Filter the records below down to every line that contains the word "Viewport", treating uppercase and lowercase as different.

_SUPPLIED MATERIAL_:
════════════════════

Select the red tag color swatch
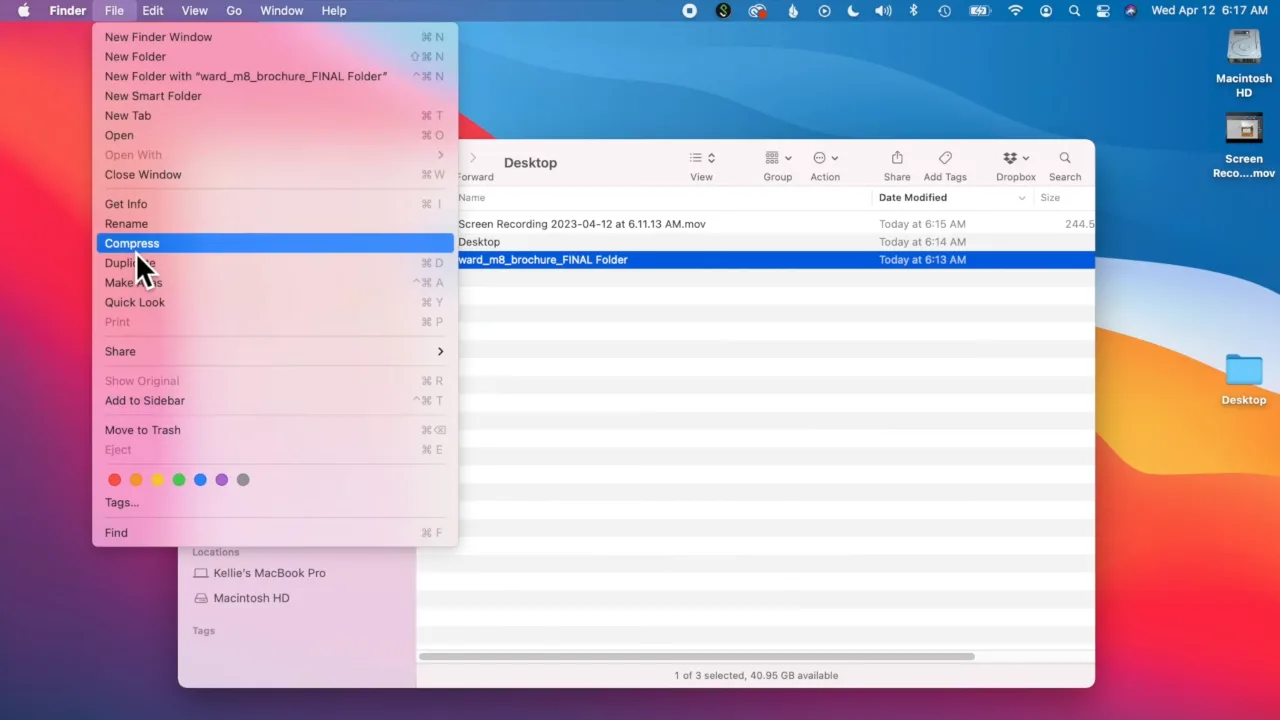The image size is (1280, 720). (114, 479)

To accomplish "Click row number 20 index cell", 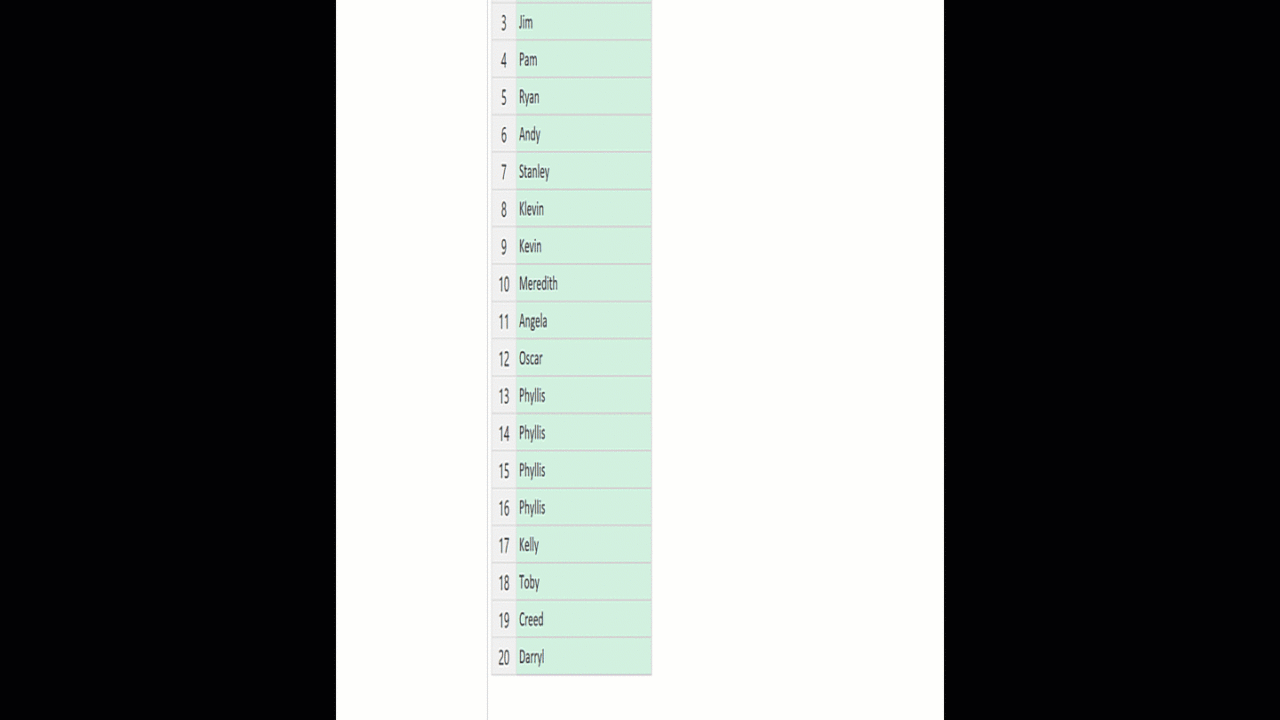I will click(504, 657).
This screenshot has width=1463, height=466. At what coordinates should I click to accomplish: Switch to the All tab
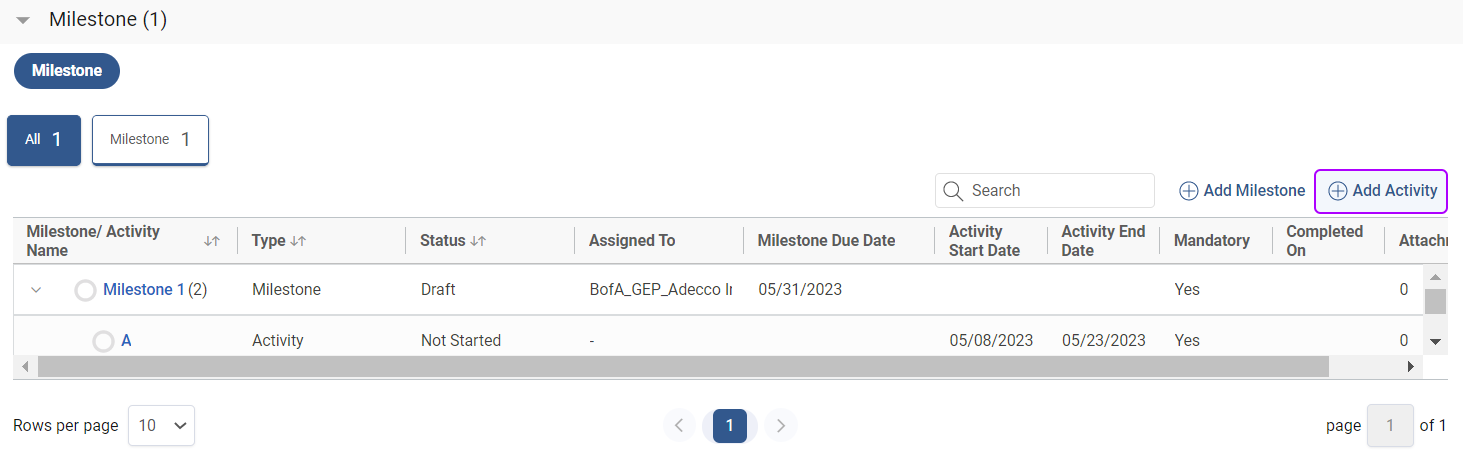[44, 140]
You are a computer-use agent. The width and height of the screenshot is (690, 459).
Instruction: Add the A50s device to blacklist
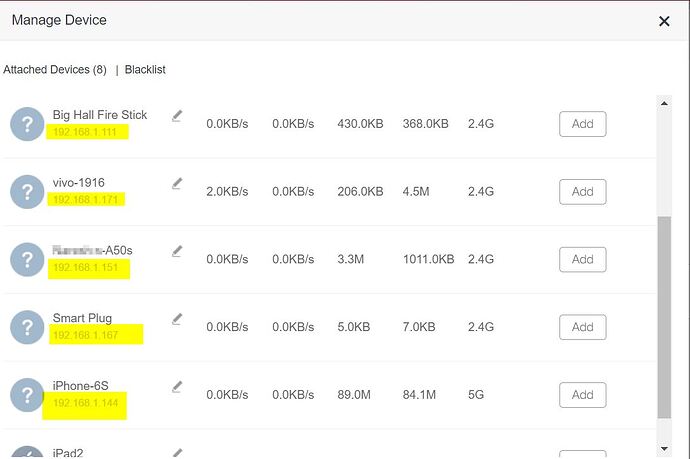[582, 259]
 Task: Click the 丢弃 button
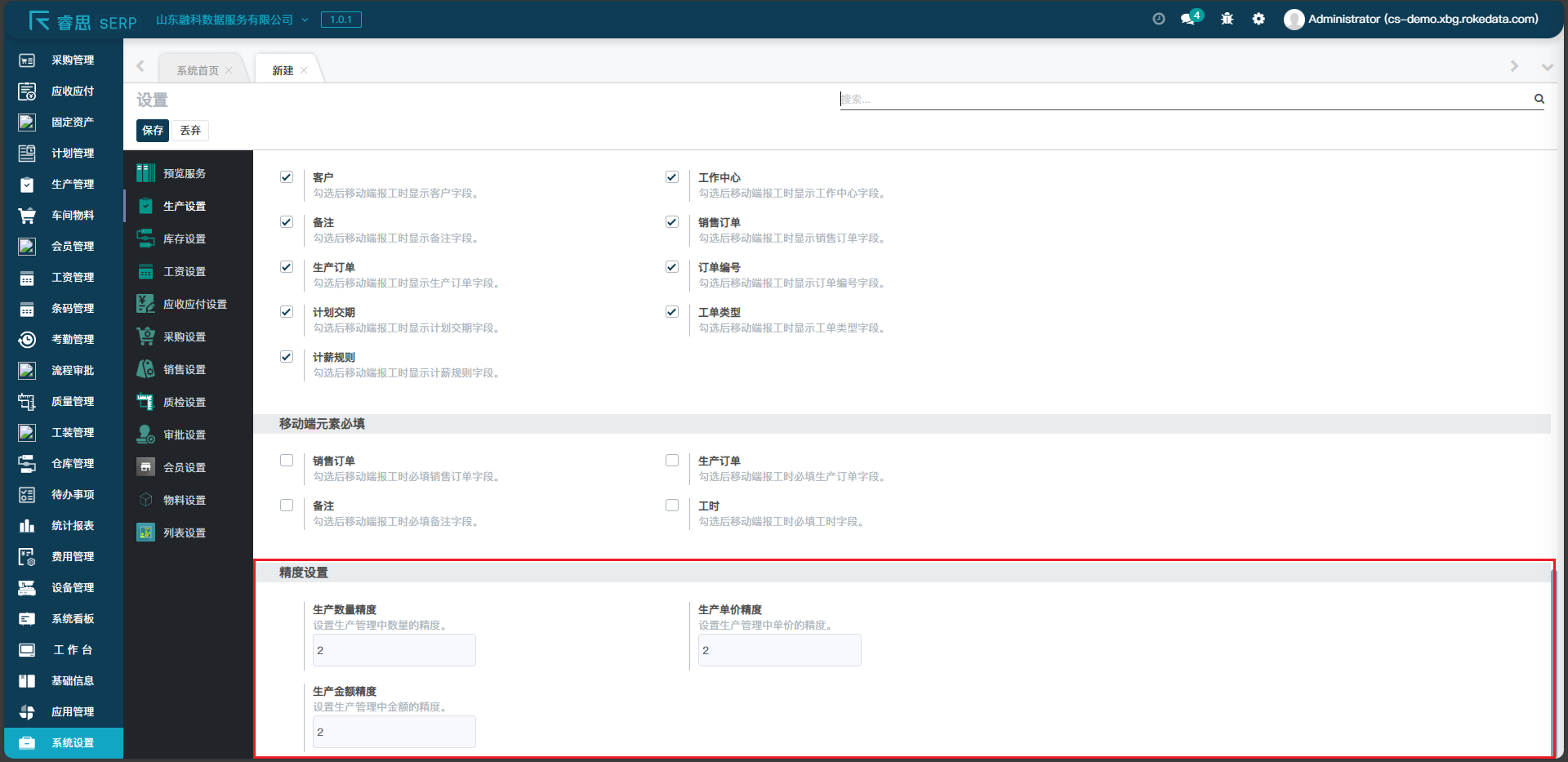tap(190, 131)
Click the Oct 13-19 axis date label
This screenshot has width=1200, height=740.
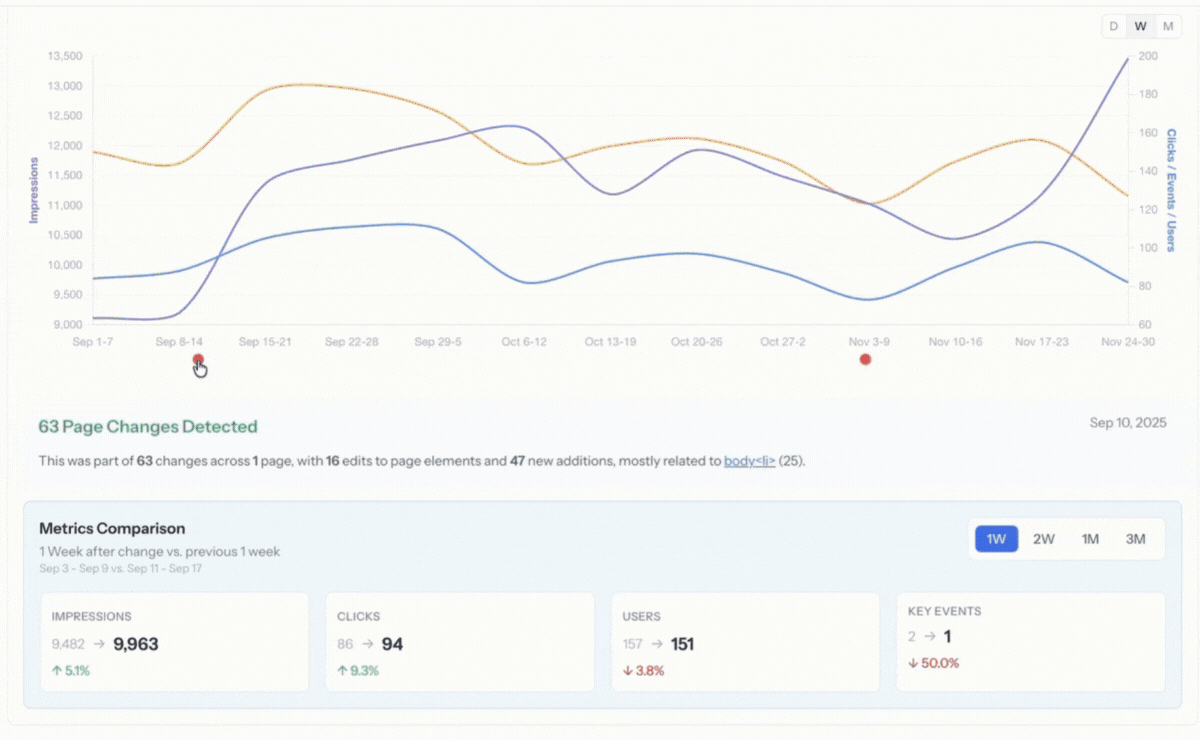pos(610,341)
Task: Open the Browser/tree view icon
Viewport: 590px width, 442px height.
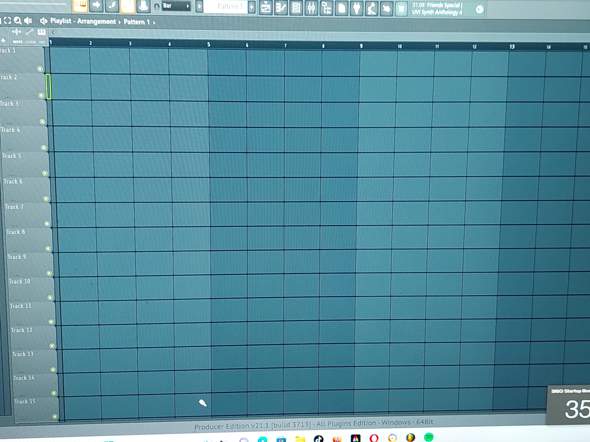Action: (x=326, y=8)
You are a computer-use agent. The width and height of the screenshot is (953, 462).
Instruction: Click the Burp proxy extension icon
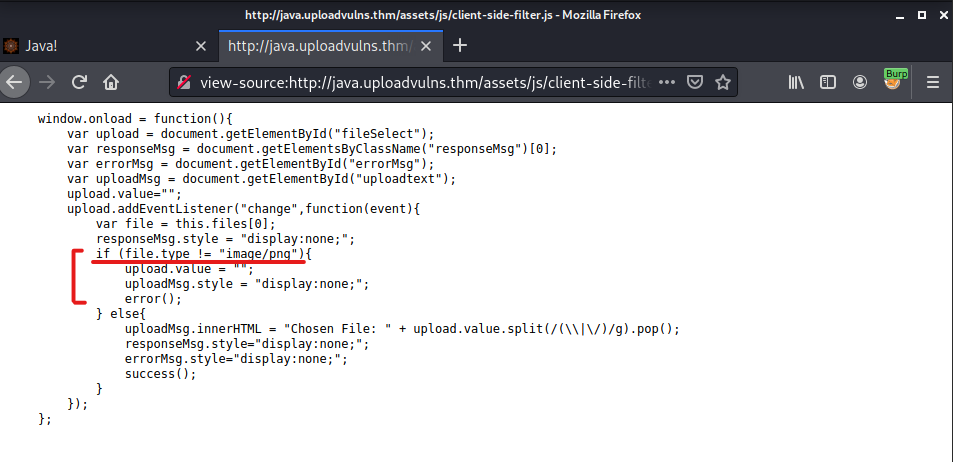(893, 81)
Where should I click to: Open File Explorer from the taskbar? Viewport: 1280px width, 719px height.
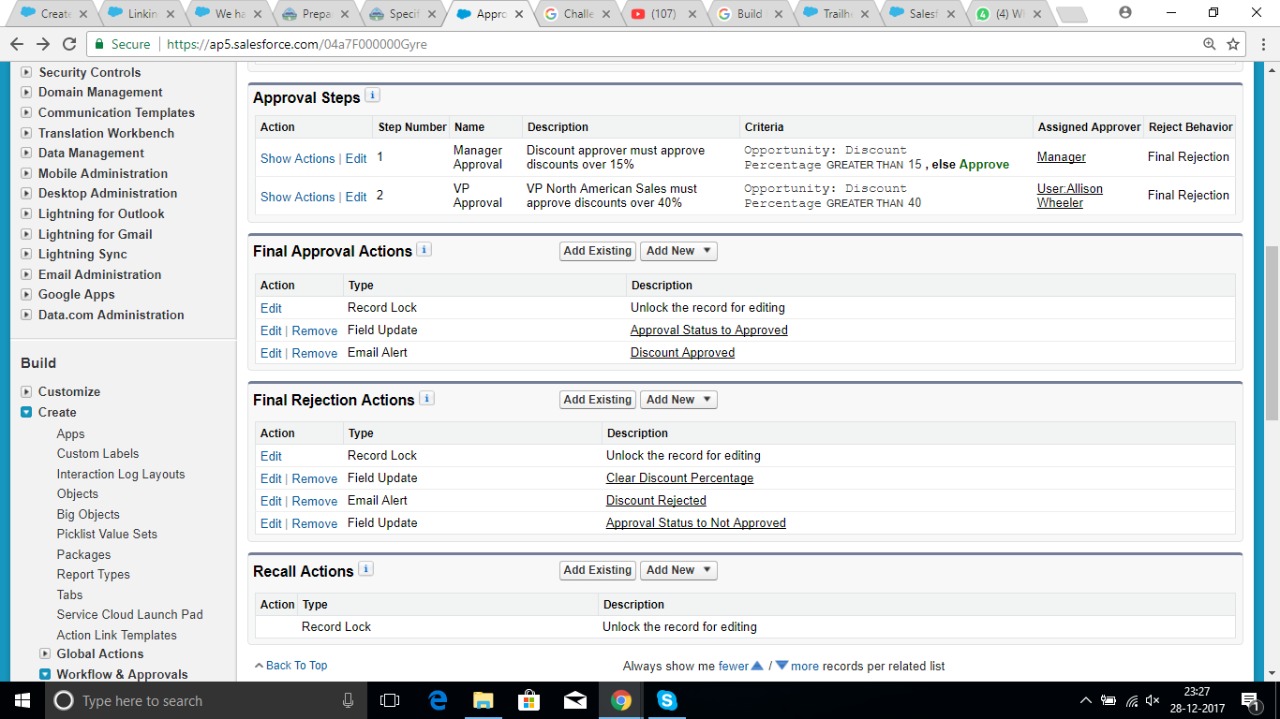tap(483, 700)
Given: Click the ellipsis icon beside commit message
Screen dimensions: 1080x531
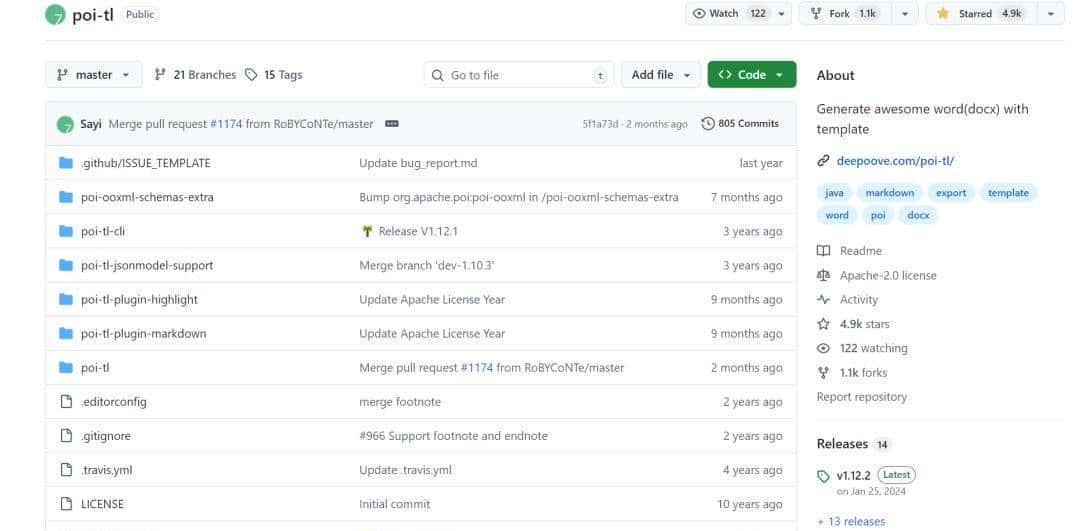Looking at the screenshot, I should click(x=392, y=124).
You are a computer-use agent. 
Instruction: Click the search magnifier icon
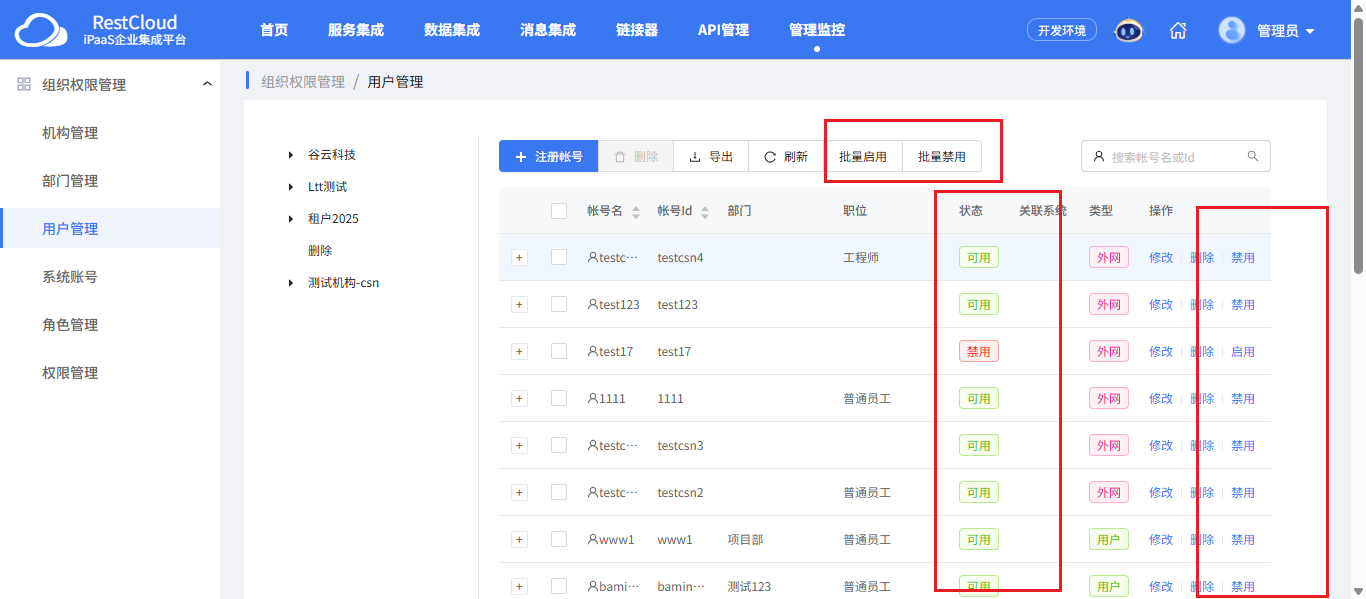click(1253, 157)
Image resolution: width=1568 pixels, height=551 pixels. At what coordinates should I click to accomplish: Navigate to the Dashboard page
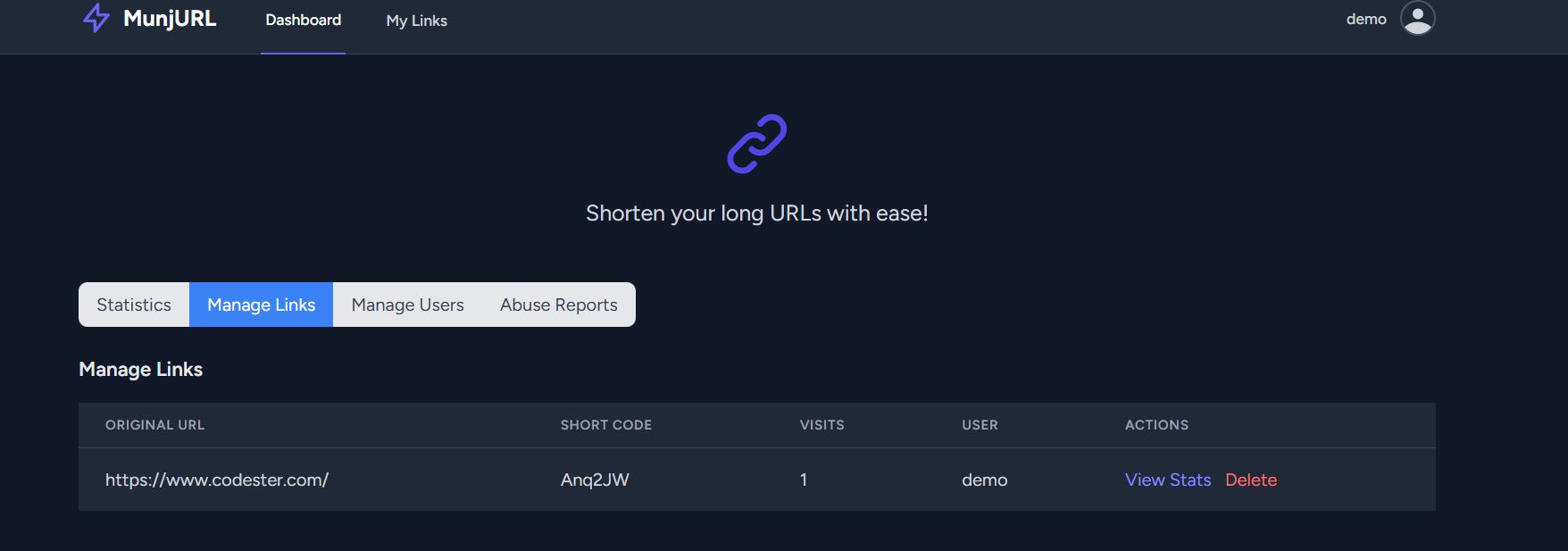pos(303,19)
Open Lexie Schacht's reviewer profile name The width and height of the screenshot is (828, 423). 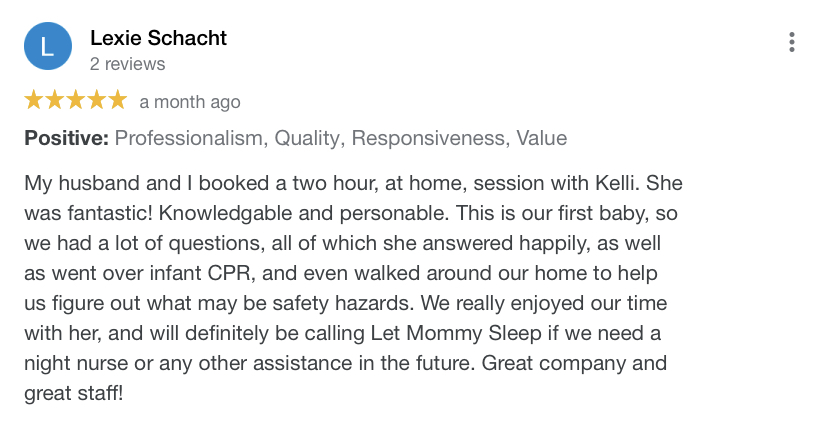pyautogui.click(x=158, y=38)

════════════════════

_ANSWER TO THIS PROBLEM_:
Viewport: 590px width, 442px height.
Where should I click to: Open File Explorer from the taskbar? Viewport: 1280px width, 719px height.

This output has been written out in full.